## WHAT THE EXERCISE ASKS
Output all records below verbatim.

○ ○ ○ ○ ○

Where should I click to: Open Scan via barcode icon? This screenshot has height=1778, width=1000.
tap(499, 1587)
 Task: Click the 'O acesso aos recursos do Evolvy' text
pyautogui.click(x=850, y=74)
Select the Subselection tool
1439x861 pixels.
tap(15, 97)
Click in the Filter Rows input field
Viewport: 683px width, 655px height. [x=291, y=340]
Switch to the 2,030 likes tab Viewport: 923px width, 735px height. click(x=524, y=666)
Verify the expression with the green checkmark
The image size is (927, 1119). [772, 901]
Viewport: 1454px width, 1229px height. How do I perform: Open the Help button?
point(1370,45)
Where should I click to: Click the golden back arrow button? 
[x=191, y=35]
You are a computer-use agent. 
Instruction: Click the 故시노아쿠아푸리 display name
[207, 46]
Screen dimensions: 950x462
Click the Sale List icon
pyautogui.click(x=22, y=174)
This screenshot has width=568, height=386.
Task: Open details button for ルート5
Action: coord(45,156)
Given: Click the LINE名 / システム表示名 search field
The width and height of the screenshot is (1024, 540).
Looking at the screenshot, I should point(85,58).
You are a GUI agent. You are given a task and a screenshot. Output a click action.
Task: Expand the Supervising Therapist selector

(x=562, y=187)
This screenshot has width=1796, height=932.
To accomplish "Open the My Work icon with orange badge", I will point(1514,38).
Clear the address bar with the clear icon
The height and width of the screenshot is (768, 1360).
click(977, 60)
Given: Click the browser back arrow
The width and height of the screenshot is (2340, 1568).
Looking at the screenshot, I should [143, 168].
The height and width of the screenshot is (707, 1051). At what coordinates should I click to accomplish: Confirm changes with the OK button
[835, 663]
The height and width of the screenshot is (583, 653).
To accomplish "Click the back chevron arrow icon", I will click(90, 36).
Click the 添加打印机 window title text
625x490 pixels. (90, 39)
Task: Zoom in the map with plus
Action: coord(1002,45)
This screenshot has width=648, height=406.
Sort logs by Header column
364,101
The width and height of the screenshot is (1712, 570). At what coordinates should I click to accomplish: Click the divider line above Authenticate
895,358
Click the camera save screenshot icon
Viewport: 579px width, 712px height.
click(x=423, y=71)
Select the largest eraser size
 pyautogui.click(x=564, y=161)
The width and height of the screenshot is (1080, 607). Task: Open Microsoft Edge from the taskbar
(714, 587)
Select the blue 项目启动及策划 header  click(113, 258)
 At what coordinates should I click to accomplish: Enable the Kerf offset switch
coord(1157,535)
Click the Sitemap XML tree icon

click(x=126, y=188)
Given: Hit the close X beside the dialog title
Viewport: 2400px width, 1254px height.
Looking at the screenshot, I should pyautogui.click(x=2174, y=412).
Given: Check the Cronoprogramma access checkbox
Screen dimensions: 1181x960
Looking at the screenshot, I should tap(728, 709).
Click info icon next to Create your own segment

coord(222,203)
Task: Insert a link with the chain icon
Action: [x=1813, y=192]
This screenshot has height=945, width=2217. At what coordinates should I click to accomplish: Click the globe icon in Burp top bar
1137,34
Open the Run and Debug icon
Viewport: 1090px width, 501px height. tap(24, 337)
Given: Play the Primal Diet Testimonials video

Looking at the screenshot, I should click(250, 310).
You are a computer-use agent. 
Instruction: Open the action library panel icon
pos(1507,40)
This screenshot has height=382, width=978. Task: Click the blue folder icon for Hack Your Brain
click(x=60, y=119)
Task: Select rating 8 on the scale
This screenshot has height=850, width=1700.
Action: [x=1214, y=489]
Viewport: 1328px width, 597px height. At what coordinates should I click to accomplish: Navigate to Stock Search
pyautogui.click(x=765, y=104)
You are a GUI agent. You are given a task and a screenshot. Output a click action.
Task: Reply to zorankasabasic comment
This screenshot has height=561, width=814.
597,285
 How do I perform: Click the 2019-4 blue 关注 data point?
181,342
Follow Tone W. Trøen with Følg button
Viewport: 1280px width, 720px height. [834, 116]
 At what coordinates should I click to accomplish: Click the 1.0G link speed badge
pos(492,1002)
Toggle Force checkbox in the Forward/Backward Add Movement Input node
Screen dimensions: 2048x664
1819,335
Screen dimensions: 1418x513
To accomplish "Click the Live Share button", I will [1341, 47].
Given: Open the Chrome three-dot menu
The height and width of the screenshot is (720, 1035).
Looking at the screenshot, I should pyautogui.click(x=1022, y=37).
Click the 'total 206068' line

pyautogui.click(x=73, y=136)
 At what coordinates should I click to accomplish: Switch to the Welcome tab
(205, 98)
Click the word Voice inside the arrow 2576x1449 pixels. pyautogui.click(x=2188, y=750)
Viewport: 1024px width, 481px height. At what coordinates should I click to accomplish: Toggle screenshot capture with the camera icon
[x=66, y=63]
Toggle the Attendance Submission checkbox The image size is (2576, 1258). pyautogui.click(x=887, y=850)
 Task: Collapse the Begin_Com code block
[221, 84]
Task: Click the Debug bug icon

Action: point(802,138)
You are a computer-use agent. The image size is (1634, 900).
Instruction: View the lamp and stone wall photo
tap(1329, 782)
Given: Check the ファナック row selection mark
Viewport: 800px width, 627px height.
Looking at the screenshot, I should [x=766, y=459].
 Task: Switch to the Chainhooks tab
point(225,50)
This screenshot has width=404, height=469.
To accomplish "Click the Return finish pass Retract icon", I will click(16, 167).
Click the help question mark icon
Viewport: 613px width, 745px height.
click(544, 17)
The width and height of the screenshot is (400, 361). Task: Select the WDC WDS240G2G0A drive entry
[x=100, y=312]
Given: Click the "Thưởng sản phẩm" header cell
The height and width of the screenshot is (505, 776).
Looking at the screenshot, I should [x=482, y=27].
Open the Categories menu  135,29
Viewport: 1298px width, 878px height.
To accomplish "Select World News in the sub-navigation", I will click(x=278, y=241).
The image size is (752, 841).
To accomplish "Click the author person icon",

○ ○ ○ ○ ○

## ANSWER SECTION
Where should I click to: Open Scan via barcode icon? This screenshot has height=1778, width=1000.
tap(499, 1587)
 Task: Click the 'O acesso aos recursos do Evolvy' text
pyautogui.click(x=850, y=74)
Select the Subselection tool
1439x861 pixels.
tap(15, 97)
Click in the Filter Rows input field
Viewport: 683px width, 655px height. [x=291, y=340]
Switch to the 2,030 likes tab Viewport: 923px width, 735px height. click(x=524, y=666)
Verify the expression with the green checkmark
The image size is (927, 1119). [772, 901]
Viewport: 1454px width, 1229px height. How do I perform: Open the Help button?
point(1370,45)
Where should I click to: Click the golden back arrow button? 
[x=191, y=35]
You are a computer-use agent. 
Instruction: Click the 故시노아쿠아푸리 display name
[207, 46]
Screen dimensions: 950x462
Click the Sale List icon
pyautogui.click(x=22, y=174)
This screenshot has width=568, height=386.
Task: Open details button for ルート5
Action: coord(45,156)
Given: Click the LINE名 / システム表示名 search field
The width and height of the screenshot is (1024, 540).
Looking at the screenshot, I should point(85,58).
You are a GUI agent. You are given a task and a screenshot. Output a click action.
Task: Expand the Supervising Therapist selector

(x=562, y=187)
This screenshot has width=1796, height=932.
To accomplish "Open the My Work icon with orange badge", I will point(1514,38).
Clear the address bar with the clear icon
The height and width of the screenshot is (768, 1360).
click(977, 60)
Given: Click the browser back arrow
The width and height of the screenshot is (2340, 1568).
Looking at the screenshot, I should [143, 168].
The height and width of the screenshot is (707, 1051). At what coordinates should I click to accomplish: Confirm changes with the OK button
[835, 663]
The height and width of the screenshot is (583, 653).
To accomplish "Click the back chevron arrow icon", I will click(90, 36).
Click the 添加打印机 window title text
625x490 pixels. (90, 39)
Task: Zoom in the map with plus
Action: coord(1002,45)
This screenshot has width=648, height=406.
Sort logs by Header column
364,101
The width and height of the screenshot is (1712, 570). At what coordinates should I click to accomplish: Click the divider line above Authenticate
895,358
Click the camera save screenshot icon
Viewport: 579px width, 712px height.
click(x=423, y=71)
Select the largest eraser size
 pyautogui.click(x=564, y=161)
The width and height of the screenshot is (1080, 607). Task: Open Microsoft Edge from the taskbar
(714, 587)
Select the blue 项目启动及策划 header  click(113, 258)
 At what coordinates should I click to accomplish: Enable the Kerf offset switch
coord(1157,535)
Click the Sitemap XML tree icon

click(x=126, y=188)
Given: Hit the close X beside the dialog title
Viewport: 2400px width, 1254px height.
Looking at the screenshot, I should pyautogui.click(x=2174, y=412).
Given: Check the Cronoprogramma access checkbox
Screen dimensions: 1181x960
Looking at the screenshot, I should tap(728, 709).
Click info icon next to Create your own segment

coord(222,203)
Task: Insert a link with the chain icon
Action: [x=1813, y=192]
This screenshot has height=945, width=2217. At what coordinates should I click to accomplish: Click the globe icon in Burp top bar
1137,34
Open the Run and Debug icon
Viewport: 1090px width, 501px height. tap(24, 337)
Given: Play the Primal Diet Testimonials video

Looking at the screenshot, I should click(250, 310).
You are a computer-use agent. 
Instruction: Open the action library panel icon
pos(1507,40)
This screenshot has height=382, width=978. Task: Click the blue folder icon for Hack Your Brain
click(x=60, y=119)
Task: Select rating 8 on the scale
This screenshot has height=850, width=1700.
Action: [x=1214, y=489]
Viewport: 1328px width, 597px height. At what coordinates should I click to accomplish: Navigate to Stock Search
pyautogui.click(x=765, y=104)
You are a GUI agent. You are given a task and a screenshot. Output a click action.
Task: Reply to zorankasabasic comment
This screenshot has height=561, width=814.
597,285
 How do I perform: Click the 2019-4 blue 关注 data point?
181,342
Follow Tone W. Trøen with Følg button
Viewport: 1280px width, 720px height. [834, 116]
 At what coordinates should I click to accomplish: Click the 1.0G link speed badge
pos(492,1002)
Toggle Force checkbox in the Forward/Backward Add Movement Input node
Screen dimensions: 2048x664
1819,335
Screen dimensions: 1418x513
To accomplish "Click the Live Share button", I will [1341, 47].
Given: Open the Chrome three-dot menu
The height and width of the screenshot is (720, 1035).
Looking at the screenshot, I should pyautogui.click(x=1022, y=37).
Click the 'total 206068' line

pyautogui.click(x=73, y=136)
 At what coordinates should I click to accomplish: Switch to the Welcome tab
(205, 98)
Click the word Voice inside the arrow 2576x1449 pixels. pyautogui.click(x=2188, y=750)
Viewport: 1024px width, 481px height. At what coordinates should I click to accomplish: Toggle screenshot capture with the camera icon
[x=66, y=63]
Toggle the Attendance Submission checkbox The image size is (2576, 1258). pyautogui.click(x=887, y=850)
 Task: Collapse the Begin_Com code block
[221, 84]
Task: Click the Debug bug icon

Action: point(802,138)
You are a computer-use agent. The image size is (1634, 900).
Instruction: View the lamp and stone wall photo
tap(1329, 782)
Given: Check the ファナック row selection mark
Viewport: 800px width, 627px height.
Looking at the screenshot, I should [x=766, y=459].
 Task: Switch to the Chainhooks tab
point(225,50)
This screenshot has width=404, height=469.
To accomplish "Click the Return finish pass Retract icon", I will click(16, 167).
Click the help question mark icon
Viewport: 613px width, 745px height.
click(544, 17)
The width and height of the screenshot is (400, 361). Task: Select the WDC WDS240G2G0A drive entry
[x=100, y=312]
Given: Click the "Thưởng sản phẩm" header cell
The height and width of the screenshot is (505, 776).
Looking at the screenshot, I should [x=482, y=27].
Open the Categories menu  135,29
Viewport: 1298px width, 878px height.
To accomplish "Select World News in the sub-navigation", I will click(x=278, y=241).
The image size is (752, 841).
To accomplish "Click the author person icon",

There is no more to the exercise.